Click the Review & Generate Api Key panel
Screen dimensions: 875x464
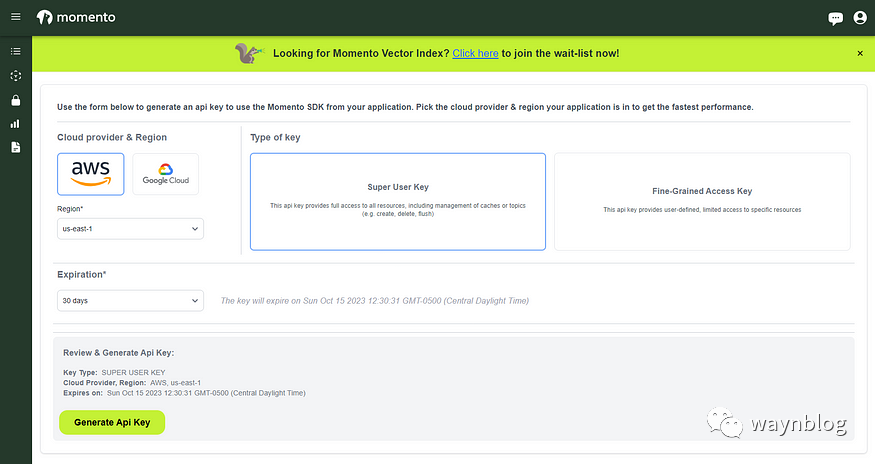tap(453, 388)
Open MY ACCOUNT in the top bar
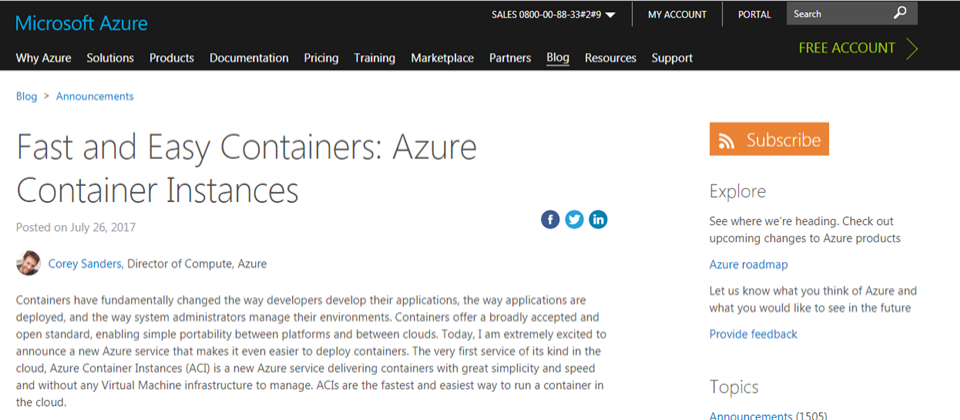This screenshot has height=420, width=960. (x=677, y=15)
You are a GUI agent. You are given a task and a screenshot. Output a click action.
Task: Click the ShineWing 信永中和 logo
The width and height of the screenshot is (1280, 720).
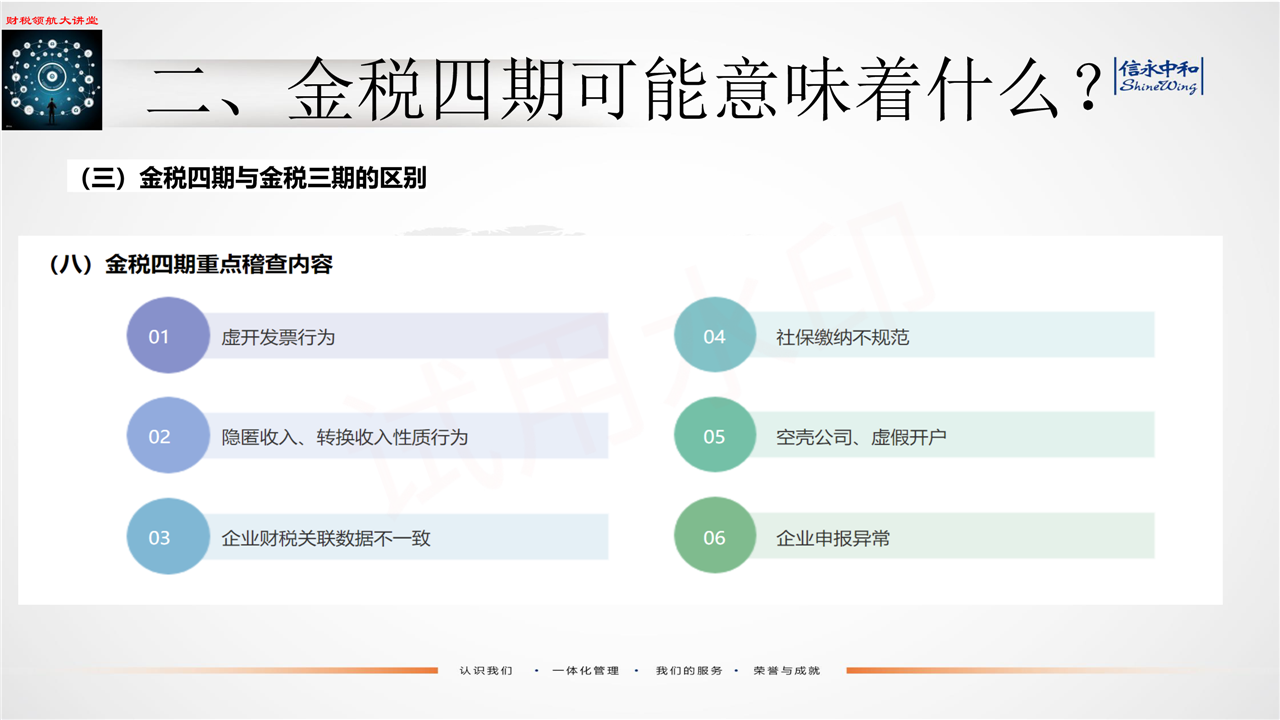tap(1159, 76)
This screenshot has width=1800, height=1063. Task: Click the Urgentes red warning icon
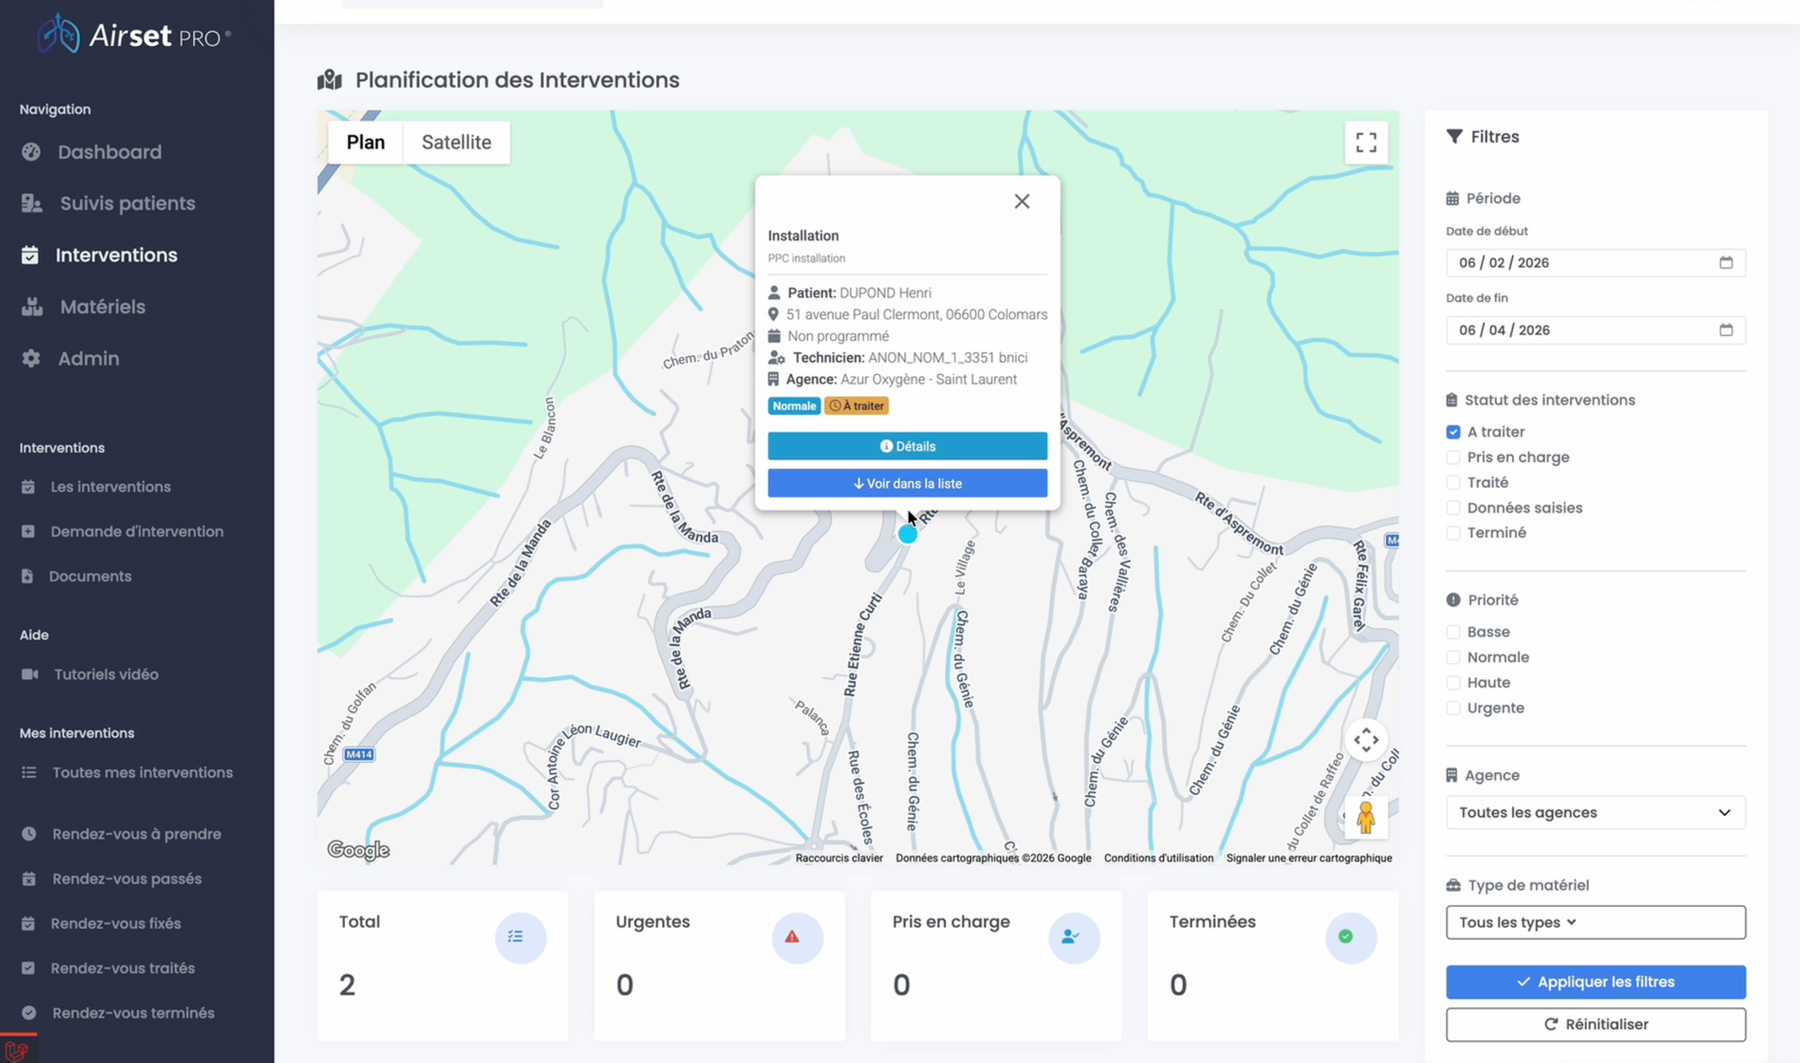coord(792,937)
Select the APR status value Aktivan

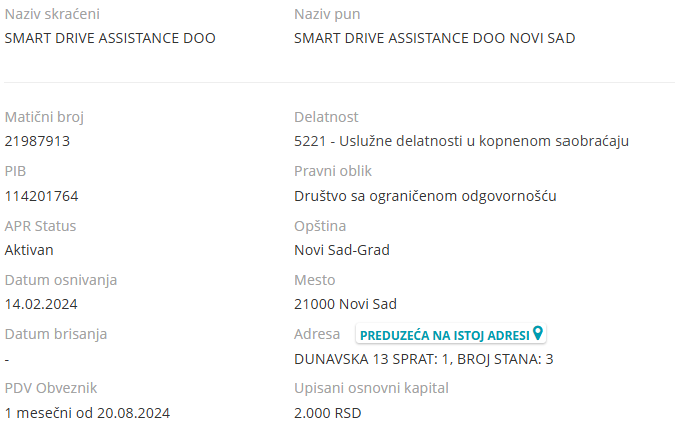[29, 250]
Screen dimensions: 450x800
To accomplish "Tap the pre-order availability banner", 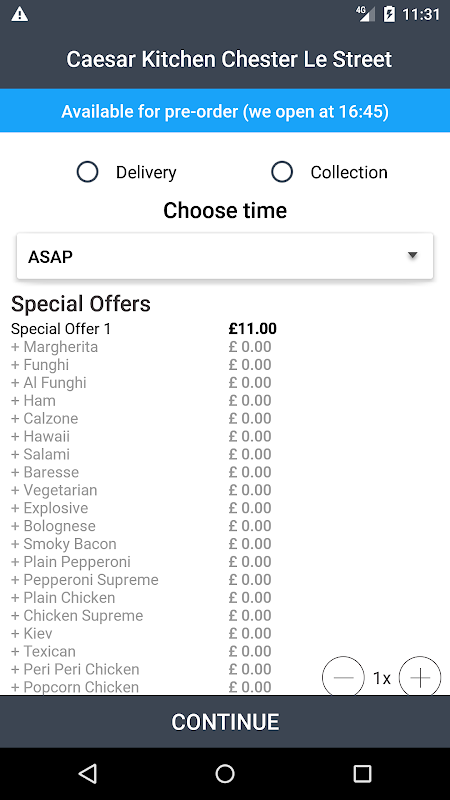I will point(225,111).
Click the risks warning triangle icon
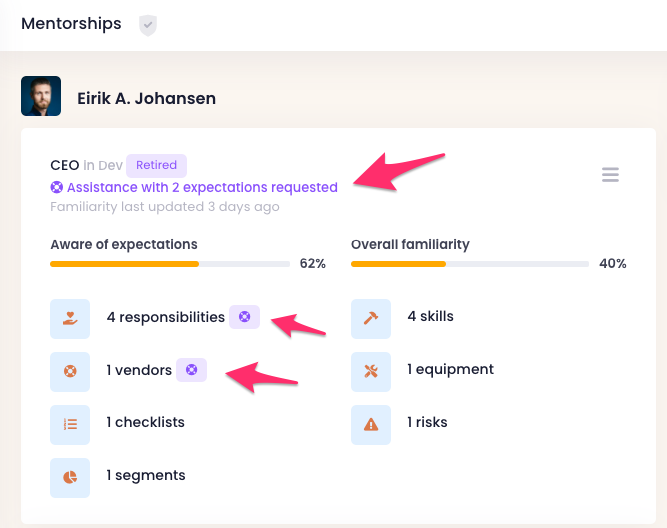This screenshot has height=528, width=667. pyautogui.click(x=371, y=424)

———

• _Exercise details_: Both the line above containing "The width and" and the line containing "Screen dimensions: 450x800" belong in the copy, along with every line between them; print these exactly and omit the pictures.

• _Answer area_:
The width and height of the screenshot is (1280, 720).
tap(1159, 76)
This screenshot has width=1800, height=1063. Task: Click the Urgentes red warning icon
coord(792,937)
Select the APR status value Aktivan

[29, 250]
Screen dimensions: 450x800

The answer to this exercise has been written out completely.